SEFİA ve APLUS Enerji’nin ortaklaşa hazırladığı rapora göre, halihazırda lisansı olan güneş ve rüzgar enerjisi projeleri hayata geçseydi (45GW), enflasyon 13,8 puan, ithal yakıta harcanan bütçe ise 3,6 milyar dolar az olacaktı. Rapor, yenilenebilir enerji kurulu gücündeki artışın elektrik faturalarını düşürerek tüketici enflasyonunu iyileştireceğini ortaya koyuyor.
Sürdürülebilir Ekonomi ve Finans Araştırmaları Derneği (SEFiA ) ve APLUS Enerji “Elektrik Fiyat Hareketleri ve Yenilenebilir Enerji Kaynaklarının Piyasaya Etkisi-II” başlıklı raporu yayımladı.
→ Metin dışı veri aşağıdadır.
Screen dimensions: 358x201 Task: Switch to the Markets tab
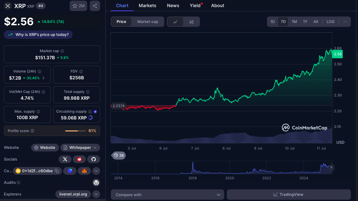[147, 6]
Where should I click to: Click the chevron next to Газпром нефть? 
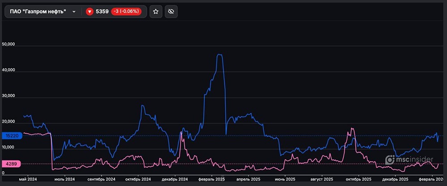[x=74, y=12]
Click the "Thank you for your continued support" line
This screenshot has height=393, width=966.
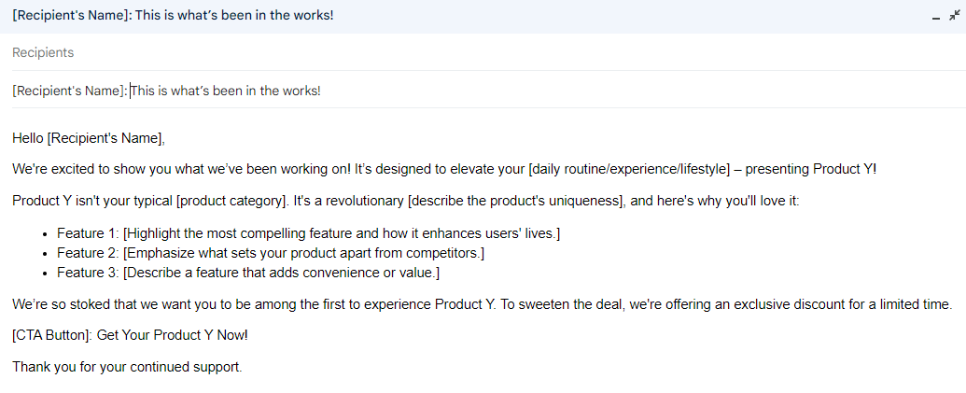pyautogui.click(x=127, y=367)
Çalışmaya göre, halihazırda ihalesi yapılmış, lisansı olan yenilenebilir enerji kurulu gücü devreye alınmış olsaydı (45 GW) pandemi sonrası kendini hissettirmeye başlayan küresel enerji krizi döneminde Türkiye’de elektrik üretim maliyetleri daha düşük olabilirdi. Yenilenebilir enerji üretiminin artırılması, enflasyonu düşürmenin yanında, Türkiye’nin enerjide dışa bağımlılığını ve böylelikle ithalat faturasını azaltabilir, karbon salımı azaltımında da katkı sağlayabilir.
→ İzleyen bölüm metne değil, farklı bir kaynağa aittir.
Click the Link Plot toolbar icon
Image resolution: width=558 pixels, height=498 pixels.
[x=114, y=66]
Ayrıca rapora göre, yenilenebilir enerji üretiminin artırılması üretim maliyetlerinin ve enflasyonun düşürülmesi, enerjide ithalat bağımlılığının azaltılması, arz güvenliğinin sağlanması ve karbon emisyonlarının düşürülmesi gibi pek çok konuda olumlu katkı sunuyor.
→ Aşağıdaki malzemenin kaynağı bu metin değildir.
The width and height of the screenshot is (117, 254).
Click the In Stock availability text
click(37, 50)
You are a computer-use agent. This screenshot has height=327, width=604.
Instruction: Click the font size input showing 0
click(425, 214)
SEFiA’nın Direktörü Bengisu Özenç Türkiye’de en son devreye giren elektrik zammına dikkat çekerek çıktıları değerlendirdi: “Türkiye’de son dönemde enflasyonda yaşanan sınırlı düşüşün devam etmesi beklenirken, elektrik üretim faaliyetlerindeki artış nedeniyle 1 Temmuz’da yürürlüğe giren yüzde 38’lik elektrik zammı bu düşüşün hızı konusunda soru işaretlerine neden oldu. Mesken tarifesindeki bu değişikliğin temmuz ayı enflasyonuna etkisinin 0,53 puan, 2024 yıl sonu enflasyonuna etkisinin ise 0,67 puan olacağı hesaplanıyor. Yayımladığımız yeni çalışmamız ise enflasyonun düşüş eğilimine girdiği bu dönemde, sisteme daha yüksek yenilenebilir enerji entegrasyonuyla bu düşüşün hızlandırılabileceğini gösteriyor. Fosil yakıt gibi, çevresel maliyetlerinin yanında, enerji üretim maliyetlerini de artırma potansiyeli taşıyan kaynaklar yerine yenilenebilir enerjinin teşvik edilmesi, Türkiye ekonomisinin temel problemleri olan cari açık ve enflasyonu iyileştirecek, Türkiye’nin 2053 net sıfır hedefini de destekleyecektir.”
APLUS Enerji’nin Danışmanlık Müdürü Göksin Bavbek ise rapordan çıkarılan sonuçların önümüzdeki yıllarda enerji piyasasında gerçekleşmesi olası küresel arz krizlerinden kaçınmak için yenilenebilir enerji kaynaklarının ne kadar önemli olacağını ortaya koyduğunun altını çizdi. Baybek, “Arz güvenliği sorunları aşılmış, son kullanıcılara düşük maliyetli elektrik sağlayan ve karbonsuzlaşmış bir enerji sistemine geçiş için maliyet açısından da en uygun kaynaklar haline gelmiş olan rüzgar ve güneş yatırımlarını hızlandıracak uygulamaların ivedilikle hayata geçirilmesi gerekmektedir.”dedi.